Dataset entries
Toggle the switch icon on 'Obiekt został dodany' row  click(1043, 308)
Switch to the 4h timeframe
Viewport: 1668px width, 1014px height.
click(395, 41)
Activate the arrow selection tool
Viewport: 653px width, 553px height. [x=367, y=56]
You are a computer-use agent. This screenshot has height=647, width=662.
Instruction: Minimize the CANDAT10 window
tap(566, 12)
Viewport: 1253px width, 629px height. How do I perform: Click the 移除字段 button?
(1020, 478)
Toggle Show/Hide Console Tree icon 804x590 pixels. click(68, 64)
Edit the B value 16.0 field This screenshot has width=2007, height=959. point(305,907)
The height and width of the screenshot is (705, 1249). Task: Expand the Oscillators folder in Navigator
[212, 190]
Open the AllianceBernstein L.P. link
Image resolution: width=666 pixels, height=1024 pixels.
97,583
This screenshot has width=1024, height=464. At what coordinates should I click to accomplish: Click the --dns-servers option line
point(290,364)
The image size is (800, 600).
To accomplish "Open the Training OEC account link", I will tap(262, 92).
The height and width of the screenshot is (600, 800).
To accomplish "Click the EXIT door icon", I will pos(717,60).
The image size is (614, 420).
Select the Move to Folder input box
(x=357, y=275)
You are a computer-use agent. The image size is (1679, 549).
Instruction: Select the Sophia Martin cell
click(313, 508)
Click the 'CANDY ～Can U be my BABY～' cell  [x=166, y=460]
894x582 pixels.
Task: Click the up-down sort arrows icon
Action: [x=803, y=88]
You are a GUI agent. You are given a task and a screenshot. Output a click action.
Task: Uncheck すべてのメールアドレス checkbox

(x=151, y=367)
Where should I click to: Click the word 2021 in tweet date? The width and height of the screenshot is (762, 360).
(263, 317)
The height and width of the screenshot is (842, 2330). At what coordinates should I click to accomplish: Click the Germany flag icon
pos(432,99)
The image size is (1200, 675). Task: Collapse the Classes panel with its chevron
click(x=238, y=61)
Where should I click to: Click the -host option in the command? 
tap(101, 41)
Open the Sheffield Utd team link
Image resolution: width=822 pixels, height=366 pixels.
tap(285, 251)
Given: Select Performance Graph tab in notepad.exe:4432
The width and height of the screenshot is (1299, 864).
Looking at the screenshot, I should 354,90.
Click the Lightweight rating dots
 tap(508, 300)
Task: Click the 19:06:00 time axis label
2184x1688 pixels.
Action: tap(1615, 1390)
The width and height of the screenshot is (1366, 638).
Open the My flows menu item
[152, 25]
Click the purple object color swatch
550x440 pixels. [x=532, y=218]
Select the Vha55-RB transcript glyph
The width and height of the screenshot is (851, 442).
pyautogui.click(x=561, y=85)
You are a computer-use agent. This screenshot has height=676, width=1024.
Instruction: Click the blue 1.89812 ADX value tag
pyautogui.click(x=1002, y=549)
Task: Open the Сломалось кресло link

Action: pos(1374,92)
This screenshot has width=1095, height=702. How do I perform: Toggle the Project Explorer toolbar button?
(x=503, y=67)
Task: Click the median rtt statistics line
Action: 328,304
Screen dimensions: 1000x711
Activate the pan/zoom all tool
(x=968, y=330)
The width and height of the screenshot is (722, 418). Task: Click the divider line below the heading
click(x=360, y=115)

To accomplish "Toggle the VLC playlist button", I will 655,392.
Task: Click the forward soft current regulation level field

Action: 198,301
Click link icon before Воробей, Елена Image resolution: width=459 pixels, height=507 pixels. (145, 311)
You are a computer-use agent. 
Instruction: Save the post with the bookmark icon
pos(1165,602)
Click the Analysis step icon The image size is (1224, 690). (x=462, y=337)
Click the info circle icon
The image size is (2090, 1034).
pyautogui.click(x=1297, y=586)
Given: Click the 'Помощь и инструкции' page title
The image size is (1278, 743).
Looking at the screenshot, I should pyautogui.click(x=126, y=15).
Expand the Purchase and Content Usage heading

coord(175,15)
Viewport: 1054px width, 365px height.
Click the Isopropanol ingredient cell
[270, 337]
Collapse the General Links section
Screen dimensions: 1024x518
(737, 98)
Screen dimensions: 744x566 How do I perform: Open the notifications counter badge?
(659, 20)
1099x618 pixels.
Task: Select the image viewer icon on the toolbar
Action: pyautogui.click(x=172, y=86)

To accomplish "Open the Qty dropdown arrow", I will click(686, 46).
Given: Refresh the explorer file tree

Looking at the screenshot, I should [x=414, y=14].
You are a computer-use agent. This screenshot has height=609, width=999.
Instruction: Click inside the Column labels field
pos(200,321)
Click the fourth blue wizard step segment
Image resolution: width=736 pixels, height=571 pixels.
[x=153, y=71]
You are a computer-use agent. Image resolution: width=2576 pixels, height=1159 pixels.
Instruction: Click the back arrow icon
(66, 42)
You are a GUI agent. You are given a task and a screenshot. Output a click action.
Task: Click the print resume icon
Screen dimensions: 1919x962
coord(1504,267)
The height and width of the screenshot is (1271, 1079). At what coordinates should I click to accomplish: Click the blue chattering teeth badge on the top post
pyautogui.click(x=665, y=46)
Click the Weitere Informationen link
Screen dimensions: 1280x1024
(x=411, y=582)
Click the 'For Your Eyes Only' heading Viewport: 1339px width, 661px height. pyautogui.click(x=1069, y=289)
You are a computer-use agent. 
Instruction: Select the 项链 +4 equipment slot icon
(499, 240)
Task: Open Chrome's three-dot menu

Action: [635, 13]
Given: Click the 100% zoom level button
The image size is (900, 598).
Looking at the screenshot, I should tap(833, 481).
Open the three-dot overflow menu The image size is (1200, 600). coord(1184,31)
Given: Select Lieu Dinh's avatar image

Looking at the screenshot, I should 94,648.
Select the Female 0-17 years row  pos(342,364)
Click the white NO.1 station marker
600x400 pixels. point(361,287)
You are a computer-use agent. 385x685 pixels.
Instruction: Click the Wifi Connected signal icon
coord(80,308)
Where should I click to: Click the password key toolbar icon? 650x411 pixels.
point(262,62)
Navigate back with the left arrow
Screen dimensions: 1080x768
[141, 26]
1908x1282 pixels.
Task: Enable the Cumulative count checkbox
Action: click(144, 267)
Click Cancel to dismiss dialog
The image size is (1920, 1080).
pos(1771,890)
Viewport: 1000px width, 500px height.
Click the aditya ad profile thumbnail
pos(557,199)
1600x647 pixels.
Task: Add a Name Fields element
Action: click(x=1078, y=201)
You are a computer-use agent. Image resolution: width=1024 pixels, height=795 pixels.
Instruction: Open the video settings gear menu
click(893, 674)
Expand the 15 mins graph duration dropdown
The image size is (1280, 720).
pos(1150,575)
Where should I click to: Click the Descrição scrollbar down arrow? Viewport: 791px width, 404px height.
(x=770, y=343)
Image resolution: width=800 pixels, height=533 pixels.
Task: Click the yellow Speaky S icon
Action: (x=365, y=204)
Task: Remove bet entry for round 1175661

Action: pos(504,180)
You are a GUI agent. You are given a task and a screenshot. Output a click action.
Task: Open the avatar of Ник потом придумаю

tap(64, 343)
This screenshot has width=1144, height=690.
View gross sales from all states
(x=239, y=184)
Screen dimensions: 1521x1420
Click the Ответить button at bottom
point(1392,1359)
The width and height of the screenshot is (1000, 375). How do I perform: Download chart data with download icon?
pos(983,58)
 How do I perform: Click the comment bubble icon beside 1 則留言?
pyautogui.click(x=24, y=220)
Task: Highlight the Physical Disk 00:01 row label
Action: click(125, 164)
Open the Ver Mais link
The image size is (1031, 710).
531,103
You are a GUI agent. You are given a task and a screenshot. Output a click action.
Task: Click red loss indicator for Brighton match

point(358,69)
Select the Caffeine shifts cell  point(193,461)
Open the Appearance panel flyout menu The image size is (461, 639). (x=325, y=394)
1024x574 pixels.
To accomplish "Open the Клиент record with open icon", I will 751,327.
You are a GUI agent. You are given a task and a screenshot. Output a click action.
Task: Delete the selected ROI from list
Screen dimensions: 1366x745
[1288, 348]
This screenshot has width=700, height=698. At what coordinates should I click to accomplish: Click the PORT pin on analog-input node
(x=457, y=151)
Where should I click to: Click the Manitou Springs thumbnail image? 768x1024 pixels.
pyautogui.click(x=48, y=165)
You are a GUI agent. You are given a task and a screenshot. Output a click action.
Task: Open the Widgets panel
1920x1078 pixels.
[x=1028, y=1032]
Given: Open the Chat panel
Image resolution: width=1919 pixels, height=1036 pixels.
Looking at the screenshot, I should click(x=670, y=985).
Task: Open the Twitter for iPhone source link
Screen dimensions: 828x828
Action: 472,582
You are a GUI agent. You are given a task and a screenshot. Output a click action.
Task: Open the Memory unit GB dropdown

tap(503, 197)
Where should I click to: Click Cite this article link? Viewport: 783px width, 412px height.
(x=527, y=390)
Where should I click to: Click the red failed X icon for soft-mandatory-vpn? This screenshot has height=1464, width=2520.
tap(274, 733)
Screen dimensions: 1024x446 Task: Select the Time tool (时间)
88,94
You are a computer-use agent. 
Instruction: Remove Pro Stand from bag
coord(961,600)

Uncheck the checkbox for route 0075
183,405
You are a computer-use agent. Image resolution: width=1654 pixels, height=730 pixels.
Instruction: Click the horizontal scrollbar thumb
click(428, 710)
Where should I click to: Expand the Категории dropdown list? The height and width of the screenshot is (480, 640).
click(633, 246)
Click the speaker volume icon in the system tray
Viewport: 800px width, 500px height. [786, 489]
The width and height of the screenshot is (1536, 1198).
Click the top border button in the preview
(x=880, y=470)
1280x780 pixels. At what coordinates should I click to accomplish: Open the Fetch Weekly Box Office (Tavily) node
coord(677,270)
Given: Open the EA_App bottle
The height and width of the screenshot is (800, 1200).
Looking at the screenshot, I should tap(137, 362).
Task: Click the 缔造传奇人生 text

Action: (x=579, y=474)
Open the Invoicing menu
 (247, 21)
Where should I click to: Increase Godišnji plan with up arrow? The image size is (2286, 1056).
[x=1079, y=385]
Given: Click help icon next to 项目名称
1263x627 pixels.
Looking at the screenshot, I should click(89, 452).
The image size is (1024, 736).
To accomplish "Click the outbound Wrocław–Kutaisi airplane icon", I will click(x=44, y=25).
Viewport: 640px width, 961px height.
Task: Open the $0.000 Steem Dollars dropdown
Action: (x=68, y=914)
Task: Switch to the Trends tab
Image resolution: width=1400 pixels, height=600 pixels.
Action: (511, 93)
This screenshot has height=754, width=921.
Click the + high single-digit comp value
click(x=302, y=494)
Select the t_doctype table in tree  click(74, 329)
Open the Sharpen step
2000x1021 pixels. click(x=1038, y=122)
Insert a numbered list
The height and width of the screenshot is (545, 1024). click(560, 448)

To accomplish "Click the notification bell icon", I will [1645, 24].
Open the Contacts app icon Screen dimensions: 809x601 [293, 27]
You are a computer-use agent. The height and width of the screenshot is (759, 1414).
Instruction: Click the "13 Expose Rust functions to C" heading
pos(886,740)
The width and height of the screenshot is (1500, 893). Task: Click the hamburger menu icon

## [Exercise aim]
Return exactly what appears above, from the first line of the entries to the line with "Edit the B value", inclusive.

## [Output for this task]
Toggle the switch icon on 'Obiekt został dodany' row  click(1043, 308)
Switch to the 4h timeframe
Viewport: 1668px width, 1014px height.
click(395, 41)
Activate the arrow selection tool
Viewport: 653px width, 553px height. [x=367, y=56]
You are a computer-use agent. This screenshot has height=647, width=662.
Instruction: Minimize the CANDAT10 window
tap(566, 12)
Viewport: 1253px width, 629px height. How do I perform: Click the 移除字段 button?
(1020, 478)
Toggle Show/Hide Console Tree icon 804x590 pixels. click(68, 64)
Edit the B value 16.0 field This screenshot has width=2007, height=959. point(305,907)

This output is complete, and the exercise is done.